Reporter Glenn Greenwald, who broke the story about National Security Agency leaker Edward Snowden’s disclosure of classified surveillance programs, said the former contractor held additional documents, including “blueprints” detailing the spy agency’s operations.

“In order to take documents with him that proved that what he was saying was true, he had to take ones that included very sensitive, detailed blueprints of how the NSA does what they do,” said Greenwald in an interview with The Associated Press published Sunday. 


Greenwald said Snowden had “literally thousands of documents,” which he called “basically the instruction manual for how the NSA is built.”

The Guardian reporter said Snowden did not want to reveal the information because it would allow others to duplicate the NSA’s surveillance programs.

Greenwald’s latest comments come days after he warned that Snowden would release damaging information if he was not granted safe passage to asylum in a third country or if harm came to him.

“Snowden has enough information to cause more damage to the U.S. government in a minute alone than anyone else has ever had in the history of the United States,” Greenwald told an Argentine newspaper last week.

“The U.S. government should be on your knees every day praying that nothing happens to Snowden because if something happens, all information will be revealed and that would be their worst nightmare,” he added.

Snowden, who is facing espionage charges, is seeking to avoid a U.S. extradition order.
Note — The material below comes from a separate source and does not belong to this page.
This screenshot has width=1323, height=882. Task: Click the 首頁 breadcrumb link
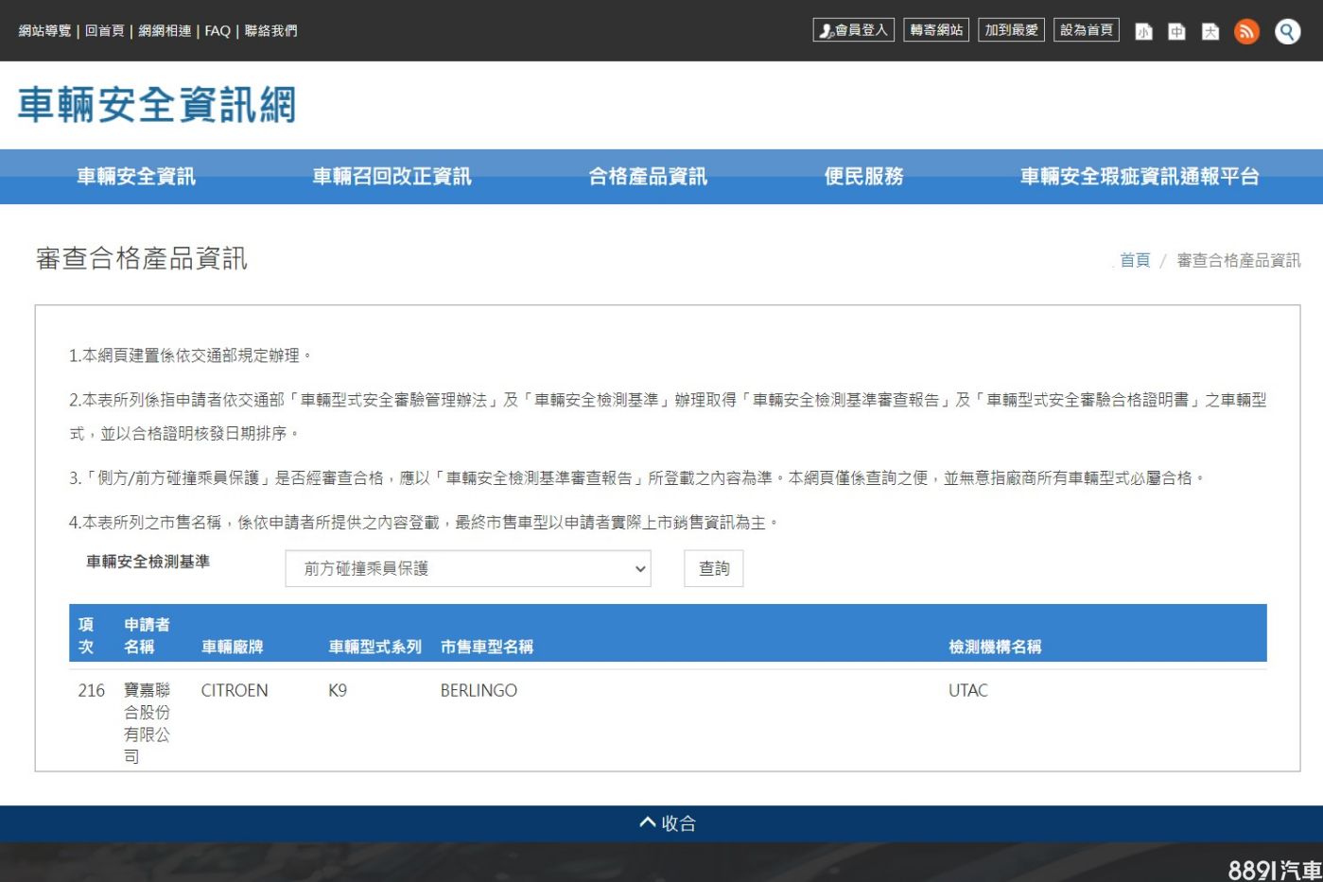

He is in Moscow airport’s transit area as he finds a way to reach Latin America, where three countries – Venezuela, Bolivia and Nicaragua – have offered him political asylum.

Friday, in his first public appearance in weeks, Snowden met with human rights groups at the airport and said he would seek temporary asylum from Russia to allow him to leave the airport transit area and travel to a third country. Russian officials said they have yet to receive a request from him.

The U.S. is pressuring nations not to grant Snowden refuge and officials said President Obama is personally appealing to Russian President Vladimir Putin to help return the fugitive.

Greenwald told the AP that Snowden was “concerned” about his safety. 

The reporter again vowed to share further classified documents taken by Snowden if any harm should come to the NSA leaker.

“It's not just a matter of, if he dies, things get released. It's more nuanced than that,” Greenwald said. “It's really just a way to protect himself against extremely rogue behavior on the part of the United States, by which I mean violent actions toward him, designed to end his life, and it's just a way to ensure that nobody feels incentivized to do that.”